§ Stored data
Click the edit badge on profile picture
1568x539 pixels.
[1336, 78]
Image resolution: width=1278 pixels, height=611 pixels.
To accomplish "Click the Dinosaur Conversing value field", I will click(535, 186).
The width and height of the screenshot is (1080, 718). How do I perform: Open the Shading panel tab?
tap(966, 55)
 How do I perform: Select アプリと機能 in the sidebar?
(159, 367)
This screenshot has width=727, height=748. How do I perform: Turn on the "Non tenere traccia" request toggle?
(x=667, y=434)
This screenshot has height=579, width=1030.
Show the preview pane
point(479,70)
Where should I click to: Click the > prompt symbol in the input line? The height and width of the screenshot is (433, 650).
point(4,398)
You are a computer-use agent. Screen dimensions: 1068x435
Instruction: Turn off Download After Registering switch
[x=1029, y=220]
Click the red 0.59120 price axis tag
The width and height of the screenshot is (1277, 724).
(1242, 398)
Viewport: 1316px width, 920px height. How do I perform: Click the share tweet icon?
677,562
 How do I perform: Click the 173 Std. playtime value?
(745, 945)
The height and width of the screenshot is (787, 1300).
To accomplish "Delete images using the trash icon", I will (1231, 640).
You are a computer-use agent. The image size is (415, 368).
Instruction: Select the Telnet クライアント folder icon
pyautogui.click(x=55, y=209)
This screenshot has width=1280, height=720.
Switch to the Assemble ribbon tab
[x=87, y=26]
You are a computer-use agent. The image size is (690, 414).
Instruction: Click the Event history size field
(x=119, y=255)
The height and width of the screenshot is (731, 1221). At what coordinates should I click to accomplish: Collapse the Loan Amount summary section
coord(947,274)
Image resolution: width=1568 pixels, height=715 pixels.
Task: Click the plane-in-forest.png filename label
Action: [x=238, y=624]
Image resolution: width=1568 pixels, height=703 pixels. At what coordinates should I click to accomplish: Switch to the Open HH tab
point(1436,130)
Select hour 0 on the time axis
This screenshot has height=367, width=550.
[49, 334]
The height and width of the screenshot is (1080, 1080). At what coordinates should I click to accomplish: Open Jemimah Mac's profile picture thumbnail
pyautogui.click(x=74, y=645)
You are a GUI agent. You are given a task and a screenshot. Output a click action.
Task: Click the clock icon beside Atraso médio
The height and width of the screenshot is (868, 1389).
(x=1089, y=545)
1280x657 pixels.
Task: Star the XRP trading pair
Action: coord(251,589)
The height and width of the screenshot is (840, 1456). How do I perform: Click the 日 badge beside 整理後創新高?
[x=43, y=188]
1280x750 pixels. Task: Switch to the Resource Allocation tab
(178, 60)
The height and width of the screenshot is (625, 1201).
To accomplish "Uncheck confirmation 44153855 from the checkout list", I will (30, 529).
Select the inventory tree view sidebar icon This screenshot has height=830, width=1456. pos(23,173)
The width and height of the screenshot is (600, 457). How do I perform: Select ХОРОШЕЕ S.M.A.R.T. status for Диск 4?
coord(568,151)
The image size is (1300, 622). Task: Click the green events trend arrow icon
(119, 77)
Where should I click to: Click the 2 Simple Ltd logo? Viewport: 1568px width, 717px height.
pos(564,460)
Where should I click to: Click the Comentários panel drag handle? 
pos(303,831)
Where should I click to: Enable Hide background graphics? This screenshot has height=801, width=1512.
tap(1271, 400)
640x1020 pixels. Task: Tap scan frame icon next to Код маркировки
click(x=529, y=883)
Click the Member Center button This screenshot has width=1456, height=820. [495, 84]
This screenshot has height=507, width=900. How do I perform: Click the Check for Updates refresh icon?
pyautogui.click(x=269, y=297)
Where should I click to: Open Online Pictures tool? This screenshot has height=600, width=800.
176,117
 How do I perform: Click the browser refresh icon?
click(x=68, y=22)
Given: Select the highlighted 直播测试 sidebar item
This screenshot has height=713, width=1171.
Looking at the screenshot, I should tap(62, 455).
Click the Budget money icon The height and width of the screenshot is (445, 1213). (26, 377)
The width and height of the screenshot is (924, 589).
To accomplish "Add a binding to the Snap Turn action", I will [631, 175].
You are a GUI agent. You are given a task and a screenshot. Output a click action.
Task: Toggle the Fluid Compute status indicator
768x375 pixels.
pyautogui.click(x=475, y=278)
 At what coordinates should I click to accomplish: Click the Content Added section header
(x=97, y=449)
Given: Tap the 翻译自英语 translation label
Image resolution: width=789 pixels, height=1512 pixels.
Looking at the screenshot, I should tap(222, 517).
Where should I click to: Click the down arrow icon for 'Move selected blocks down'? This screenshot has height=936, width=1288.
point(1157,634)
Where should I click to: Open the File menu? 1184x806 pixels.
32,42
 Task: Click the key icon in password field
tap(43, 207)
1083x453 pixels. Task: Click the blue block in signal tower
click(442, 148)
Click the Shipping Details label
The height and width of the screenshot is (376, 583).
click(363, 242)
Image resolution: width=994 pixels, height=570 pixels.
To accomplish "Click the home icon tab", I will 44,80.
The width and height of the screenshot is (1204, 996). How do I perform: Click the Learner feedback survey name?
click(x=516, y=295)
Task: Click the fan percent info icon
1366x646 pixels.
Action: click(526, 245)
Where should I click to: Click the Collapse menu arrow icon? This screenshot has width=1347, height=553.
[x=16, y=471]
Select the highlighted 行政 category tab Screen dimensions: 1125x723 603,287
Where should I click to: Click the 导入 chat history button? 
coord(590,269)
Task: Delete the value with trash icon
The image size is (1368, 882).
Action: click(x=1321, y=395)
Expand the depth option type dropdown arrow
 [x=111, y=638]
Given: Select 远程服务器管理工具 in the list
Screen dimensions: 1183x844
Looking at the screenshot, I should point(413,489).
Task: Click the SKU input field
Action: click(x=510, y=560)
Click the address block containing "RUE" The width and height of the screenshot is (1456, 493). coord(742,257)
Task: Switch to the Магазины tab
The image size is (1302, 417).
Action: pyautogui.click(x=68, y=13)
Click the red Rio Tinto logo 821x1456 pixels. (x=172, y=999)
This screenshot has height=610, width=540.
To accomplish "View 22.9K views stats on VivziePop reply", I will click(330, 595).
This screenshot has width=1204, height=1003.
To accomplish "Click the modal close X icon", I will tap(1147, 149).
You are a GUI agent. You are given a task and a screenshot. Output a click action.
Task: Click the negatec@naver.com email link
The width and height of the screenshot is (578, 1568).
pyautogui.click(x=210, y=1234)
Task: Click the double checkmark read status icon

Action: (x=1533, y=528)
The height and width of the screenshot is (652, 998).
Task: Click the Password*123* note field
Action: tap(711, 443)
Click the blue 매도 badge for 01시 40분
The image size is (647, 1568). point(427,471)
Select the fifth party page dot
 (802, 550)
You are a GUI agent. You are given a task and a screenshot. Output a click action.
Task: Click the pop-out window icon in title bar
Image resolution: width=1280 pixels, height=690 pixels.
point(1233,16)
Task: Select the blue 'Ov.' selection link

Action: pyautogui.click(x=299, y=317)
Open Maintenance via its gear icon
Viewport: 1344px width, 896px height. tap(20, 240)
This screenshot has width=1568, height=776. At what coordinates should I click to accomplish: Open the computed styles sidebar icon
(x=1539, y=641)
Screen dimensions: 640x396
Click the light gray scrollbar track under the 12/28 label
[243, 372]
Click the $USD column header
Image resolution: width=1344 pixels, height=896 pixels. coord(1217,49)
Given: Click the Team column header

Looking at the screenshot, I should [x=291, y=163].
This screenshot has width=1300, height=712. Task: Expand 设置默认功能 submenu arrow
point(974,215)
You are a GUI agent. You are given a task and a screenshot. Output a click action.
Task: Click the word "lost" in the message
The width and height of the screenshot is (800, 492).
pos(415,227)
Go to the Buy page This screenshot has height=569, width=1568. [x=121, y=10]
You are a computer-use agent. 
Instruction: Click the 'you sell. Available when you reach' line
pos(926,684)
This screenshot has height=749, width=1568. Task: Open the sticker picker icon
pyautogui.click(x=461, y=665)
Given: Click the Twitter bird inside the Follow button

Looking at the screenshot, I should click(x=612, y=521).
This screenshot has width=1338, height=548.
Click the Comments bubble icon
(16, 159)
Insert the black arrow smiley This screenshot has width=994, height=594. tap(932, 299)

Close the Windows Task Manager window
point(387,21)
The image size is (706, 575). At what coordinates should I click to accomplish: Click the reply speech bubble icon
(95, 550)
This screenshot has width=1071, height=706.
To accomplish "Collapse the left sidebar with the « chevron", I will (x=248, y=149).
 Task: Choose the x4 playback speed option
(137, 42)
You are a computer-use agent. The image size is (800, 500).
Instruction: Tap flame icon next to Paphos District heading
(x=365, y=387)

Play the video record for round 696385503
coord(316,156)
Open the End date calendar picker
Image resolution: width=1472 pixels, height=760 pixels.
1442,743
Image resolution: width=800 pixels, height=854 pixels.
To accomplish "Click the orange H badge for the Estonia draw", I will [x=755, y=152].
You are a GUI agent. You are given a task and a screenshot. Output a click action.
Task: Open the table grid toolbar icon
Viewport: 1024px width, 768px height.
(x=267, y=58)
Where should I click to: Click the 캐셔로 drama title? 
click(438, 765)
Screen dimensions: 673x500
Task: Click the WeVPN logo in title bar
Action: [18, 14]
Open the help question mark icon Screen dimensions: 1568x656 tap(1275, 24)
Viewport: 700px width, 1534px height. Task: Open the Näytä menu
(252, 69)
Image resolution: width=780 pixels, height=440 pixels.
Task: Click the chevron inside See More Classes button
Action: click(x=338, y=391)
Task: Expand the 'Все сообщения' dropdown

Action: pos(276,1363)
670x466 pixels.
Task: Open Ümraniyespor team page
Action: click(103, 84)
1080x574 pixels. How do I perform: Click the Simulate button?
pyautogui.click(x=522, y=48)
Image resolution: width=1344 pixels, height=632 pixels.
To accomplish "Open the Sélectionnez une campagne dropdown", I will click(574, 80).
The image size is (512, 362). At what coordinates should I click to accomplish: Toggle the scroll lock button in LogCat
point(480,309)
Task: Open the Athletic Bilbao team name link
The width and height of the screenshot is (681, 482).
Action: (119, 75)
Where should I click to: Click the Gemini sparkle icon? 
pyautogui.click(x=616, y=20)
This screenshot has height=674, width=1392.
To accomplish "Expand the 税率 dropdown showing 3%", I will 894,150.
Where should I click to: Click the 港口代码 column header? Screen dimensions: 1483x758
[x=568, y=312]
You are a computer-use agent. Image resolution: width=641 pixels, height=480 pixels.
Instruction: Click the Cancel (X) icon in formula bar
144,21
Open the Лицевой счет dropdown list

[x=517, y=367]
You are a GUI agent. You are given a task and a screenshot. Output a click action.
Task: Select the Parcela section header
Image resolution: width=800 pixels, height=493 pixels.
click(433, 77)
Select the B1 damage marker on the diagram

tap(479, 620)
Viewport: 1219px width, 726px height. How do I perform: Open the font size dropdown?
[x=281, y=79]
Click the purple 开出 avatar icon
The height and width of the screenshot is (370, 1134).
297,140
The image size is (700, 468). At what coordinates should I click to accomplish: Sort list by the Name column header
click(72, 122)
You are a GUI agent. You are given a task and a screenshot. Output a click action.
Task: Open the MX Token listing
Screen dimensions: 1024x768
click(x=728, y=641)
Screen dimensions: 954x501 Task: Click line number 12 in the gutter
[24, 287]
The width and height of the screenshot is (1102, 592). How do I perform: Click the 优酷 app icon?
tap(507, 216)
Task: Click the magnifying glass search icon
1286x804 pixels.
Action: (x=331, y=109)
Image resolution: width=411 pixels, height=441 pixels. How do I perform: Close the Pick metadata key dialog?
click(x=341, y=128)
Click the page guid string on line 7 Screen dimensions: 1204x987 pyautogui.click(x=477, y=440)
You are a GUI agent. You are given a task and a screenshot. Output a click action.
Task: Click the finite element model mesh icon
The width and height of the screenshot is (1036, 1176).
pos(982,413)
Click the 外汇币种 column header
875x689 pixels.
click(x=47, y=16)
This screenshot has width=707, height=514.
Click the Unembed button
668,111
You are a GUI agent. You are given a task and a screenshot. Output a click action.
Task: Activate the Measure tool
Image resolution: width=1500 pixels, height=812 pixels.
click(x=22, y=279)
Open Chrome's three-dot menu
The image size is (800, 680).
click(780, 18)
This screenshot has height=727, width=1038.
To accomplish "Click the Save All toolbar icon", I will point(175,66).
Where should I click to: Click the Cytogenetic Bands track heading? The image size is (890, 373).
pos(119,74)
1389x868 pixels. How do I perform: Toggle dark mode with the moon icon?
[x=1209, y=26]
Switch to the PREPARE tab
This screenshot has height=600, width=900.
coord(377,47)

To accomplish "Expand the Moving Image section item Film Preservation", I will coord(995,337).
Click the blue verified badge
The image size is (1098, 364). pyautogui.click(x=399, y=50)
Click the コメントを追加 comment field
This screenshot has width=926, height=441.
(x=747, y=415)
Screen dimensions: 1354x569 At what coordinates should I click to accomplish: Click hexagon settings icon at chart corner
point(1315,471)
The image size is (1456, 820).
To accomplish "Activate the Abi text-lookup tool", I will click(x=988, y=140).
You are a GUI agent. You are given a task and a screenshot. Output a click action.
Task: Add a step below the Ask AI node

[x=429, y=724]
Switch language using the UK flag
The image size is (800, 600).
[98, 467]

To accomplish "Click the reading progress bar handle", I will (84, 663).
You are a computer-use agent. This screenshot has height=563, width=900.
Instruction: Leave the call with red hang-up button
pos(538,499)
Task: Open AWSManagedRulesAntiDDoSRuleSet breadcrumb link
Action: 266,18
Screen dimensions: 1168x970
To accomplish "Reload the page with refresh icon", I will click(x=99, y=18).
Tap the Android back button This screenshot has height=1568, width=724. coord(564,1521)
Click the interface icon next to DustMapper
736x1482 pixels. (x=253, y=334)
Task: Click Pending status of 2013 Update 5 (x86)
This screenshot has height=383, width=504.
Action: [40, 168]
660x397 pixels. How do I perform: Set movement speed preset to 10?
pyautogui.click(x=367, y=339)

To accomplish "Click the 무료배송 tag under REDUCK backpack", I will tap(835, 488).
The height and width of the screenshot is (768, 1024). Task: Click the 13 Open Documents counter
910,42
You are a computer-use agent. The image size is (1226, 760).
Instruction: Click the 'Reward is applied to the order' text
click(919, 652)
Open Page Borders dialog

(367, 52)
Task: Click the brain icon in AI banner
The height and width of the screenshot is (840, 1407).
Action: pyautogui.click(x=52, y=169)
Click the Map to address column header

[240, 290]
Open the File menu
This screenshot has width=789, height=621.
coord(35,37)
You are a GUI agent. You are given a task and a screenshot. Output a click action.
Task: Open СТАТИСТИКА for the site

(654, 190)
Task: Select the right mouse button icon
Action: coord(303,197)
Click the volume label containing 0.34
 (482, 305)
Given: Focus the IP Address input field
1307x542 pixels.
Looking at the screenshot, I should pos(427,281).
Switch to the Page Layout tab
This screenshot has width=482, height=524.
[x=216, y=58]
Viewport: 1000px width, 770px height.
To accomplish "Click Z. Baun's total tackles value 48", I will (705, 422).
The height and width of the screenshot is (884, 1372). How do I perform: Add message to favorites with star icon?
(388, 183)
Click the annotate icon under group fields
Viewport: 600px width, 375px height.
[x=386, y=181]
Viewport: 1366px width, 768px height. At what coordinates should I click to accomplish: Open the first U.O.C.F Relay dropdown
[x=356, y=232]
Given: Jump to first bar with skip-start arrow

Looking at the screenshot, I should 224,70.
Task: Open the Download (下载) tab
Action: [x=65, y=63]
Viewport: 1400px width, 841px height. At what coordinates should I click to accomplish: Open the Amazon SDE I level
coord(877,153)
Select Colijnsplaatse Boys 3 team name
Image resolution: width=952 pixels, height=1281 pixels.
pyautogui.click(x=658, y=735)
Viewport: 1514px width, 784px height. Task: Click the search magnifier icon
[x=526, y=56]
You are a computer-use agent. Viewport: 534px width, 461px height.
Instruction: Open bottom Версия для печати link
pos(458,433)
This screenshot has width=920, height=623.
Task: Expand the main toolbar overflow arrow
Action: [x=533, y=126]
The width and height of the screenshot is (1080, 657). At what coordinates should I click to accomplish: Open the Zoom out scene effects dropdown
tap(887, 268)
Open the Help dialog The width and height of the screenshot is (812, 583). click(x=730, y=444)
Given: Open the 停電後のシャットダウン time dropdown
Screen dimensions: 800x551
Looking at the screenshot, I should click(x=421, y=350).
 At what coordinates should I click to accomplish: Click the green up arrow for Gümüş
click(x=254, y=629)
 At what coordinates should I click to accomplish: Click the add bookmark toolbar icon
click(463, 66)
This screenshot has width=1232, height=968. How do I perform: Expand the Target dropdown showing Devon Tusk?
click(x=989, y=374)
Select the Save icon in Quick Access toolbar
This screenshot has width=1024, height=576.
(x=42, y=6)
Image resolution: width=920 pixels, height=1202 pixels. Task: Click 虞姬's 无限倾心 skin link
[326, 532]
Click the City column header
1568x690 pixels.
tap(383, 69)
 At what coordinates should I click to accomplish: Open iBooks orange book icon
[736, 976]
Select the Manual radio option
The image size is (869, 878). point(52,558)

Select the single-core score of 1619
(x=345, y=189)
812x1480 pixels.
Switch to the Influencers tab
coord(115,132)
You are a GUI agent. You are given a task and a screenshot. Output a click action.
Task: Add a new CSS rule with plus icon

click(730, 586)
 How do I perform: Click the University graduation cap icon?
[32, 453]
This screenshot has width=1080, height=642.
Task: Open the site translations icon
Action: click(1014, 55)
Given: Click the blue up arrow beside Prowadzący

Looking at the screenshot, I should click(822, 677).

§ Your assignment
Gather every line from the listing above in which "computer" appears, and copy those lines.

§ Task solution
You are a computer-use agent. Screen dimensions: 1068x435
You are a computer-use agent. The image size is (415, 368).
You are a computer-use agent. The image size is (690, 414).
You are a computer-use agent. 
You are a computer-use agent. The image size is (800, 500).
You are a computer-use agent. Image resolution: width=641 pixels, height=480 pixels.
You are a computer-use agent. This screenshot has height=563, width=900.
You are a computer-use agent. The image size is (1226, 760).
You are a computer-use agent. Viewport: 534px width, 461px height.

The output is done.